One number is the full answer: how many lines in the records contain the word "will"?

(Collected data)
····················

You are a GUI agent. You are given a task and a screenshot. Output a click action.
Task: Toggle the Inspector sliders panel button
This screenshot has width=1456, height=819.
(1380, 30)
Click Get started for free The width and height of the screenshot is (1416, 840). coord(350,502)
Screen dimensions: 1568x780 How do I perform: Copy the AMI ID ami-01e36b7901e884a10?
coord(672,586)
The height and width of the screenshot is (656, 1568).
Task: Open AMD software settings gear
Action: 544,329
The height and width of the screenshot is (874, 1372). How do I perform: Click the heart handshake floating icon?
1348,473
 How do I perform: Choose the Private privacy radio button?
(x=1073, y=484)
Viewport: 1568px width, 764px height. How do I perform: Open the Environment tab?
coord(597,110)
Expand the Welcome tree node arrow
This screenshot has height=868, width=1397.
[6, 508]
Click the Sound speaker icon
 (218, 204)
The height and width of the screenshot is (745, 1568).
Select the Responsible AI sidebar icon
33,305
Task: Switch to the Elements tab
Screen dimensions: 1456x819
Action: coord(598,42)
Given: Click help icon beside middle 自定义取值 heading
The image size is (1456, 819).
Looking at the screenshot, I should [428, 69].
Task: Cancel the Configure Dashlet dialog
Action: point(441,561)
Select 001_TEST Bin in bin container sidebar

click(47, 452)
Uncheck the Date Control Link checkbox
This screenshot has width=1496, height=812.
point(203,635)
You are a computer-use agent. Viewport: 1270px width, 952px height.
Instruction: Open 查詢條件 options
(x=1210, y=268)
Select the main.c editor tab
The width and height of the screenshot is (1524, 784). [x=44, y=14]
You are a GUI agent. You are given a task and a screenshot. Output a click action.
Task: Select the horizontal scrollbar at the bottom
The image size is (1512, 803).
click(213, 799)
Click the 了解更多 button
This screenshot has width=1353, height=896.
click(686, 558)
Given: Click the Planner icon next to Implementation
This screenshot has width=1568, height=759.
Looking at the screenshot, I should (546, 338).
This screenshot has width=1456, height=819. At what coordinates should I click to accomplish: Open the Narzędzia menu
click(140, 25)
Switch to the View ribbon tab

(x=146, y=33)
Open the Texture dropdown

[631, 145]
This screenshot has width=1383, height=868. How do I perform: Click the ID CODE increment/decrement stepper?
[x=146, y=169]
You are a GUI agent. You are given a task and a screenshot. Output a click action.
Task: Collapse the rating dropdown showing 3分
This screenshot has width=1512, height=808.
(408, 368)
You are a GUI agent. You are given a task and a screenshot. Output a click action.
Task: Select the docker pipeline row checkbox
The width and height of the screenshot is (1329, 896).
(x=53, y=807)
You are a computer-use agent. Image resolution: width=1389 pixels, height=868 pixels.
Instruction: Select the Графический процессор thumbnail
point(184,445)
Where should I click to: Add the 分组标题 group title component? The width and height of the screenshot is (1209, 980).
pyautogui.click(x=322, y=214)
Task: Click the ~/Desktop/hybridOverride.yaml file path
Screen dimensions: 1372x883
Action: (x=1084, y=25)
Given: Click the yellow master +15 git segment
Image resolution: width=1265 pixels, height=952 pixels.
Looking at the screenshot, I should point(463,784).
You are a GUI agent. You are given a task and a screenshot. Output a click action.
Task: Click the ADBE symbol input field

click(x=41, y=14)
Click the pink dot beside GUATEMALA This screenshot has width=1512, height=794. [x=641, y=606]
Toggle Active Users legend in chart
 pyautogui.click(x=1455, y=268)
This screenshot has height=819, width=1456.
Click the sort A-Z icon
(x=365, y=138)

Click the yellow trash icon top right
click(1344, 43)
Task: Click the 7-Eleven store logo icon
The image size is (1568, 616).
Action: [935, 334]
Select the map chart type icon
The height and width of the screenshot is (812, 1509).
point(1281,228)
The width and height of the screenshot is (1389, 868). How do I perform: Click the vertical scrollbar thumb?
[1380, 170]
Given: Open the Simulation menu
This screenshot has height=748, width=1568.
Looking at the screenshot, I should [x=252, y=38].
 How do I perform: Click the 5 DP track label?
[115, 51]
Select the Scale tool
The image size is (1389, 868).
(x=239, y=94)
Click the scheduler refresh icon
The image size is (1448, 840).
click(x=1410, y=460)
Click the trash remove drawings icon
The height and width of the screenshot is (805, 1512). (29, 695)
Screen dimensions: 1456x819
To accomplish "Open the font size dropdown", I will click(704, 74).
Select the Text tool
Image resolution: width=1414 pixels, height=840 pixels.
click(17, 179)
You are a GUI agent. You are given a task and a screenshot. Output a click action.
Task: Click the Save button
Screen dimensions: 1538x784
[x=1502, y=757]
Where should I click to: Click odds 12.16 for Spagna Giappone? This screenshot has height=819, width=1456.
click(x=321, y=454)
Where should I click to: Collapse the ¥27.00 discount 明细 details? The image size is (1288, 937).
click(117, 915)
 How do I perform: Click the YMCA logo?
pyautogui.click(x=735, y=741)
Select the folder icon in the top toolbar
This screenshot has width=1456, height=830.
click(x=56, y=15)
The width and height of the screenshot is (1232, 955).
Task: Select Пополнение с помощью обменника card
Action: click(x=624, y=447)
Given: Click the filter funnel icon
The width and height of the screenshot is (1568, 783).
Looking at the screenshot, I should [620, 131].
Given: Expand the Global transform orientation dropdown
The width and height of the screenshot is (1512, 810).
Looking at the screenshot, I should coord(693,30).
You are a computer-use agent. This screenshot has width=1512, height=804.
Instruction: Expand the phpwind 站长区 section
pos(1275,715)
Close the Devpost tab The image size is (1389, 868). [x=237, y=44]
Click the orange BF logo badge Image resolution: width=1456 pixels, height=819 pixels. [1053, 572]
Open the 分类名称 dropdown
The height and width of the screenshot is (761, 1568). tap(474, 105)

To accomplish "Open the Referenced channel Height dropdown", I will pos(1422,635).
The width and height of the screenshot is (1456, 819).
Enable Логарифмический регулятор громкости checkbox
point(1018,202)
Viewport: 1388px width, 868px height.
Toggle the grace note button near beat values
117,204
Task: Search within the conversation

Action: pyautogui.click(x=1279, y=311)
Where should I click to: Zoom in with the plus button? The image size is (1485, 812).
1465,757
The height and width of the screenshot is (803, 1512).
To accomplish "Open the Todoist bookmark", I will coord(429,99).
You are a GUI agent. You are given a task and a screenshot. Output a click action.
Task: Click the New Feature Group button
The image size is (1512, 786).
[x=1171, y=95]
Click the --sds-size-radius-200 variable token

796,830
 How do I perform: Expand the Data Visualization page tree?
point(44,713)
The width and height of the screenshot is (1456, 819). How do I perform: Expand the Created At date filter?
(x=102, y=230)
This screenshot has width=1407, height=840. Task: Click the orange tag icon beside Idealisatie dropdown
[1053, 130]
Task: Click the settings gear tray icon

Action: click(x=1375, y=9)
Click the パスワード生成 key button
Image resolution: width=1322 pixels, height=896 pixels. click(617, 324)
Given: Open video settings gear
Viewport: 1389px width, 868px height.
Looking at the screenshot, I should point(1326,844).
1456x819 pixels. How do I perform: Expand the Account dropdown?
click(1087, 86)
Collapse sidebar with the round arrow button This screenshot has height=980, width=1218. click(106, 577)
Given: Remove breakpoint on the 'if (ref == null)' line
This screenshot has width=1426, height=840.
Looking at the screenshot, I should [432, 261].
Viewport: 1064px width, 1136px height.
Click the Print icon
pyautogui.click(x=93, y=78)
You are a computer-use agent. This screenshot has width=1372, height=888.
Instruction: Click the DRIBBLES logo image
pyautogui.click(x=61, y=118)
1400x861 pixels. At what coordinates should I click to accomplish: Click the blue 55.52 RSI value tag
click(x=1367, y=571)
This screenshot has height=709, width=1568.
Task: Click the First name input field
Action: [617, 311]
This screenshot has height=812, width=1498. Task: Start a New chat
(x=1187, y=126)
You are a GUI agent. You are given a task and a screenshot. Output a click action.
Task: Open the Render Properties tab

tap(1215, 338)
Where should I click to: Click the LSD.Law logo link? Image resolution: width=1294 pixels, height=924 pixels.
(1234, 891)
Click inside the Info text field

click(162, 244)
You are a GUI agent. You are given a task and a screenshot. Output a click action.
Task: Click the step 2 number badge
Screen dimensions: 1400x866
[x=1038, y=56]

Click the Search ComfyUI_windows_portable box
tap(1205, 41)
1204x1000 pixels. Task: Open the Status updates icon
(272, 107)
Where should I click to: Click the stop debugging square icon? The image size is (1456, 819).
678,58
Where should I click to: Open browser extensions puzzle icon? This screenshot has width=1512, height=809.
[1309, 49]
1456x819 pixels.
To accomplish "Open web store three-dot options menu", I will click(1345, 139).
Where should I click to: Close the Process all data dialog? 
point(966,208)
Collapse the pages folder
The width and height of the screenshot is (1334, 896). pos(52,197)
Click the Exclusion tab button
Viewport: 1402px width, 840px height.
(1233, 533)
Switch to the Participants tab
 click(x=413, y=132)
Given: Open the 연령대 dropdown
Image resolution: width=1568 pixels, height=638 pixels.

····················

Response area:
4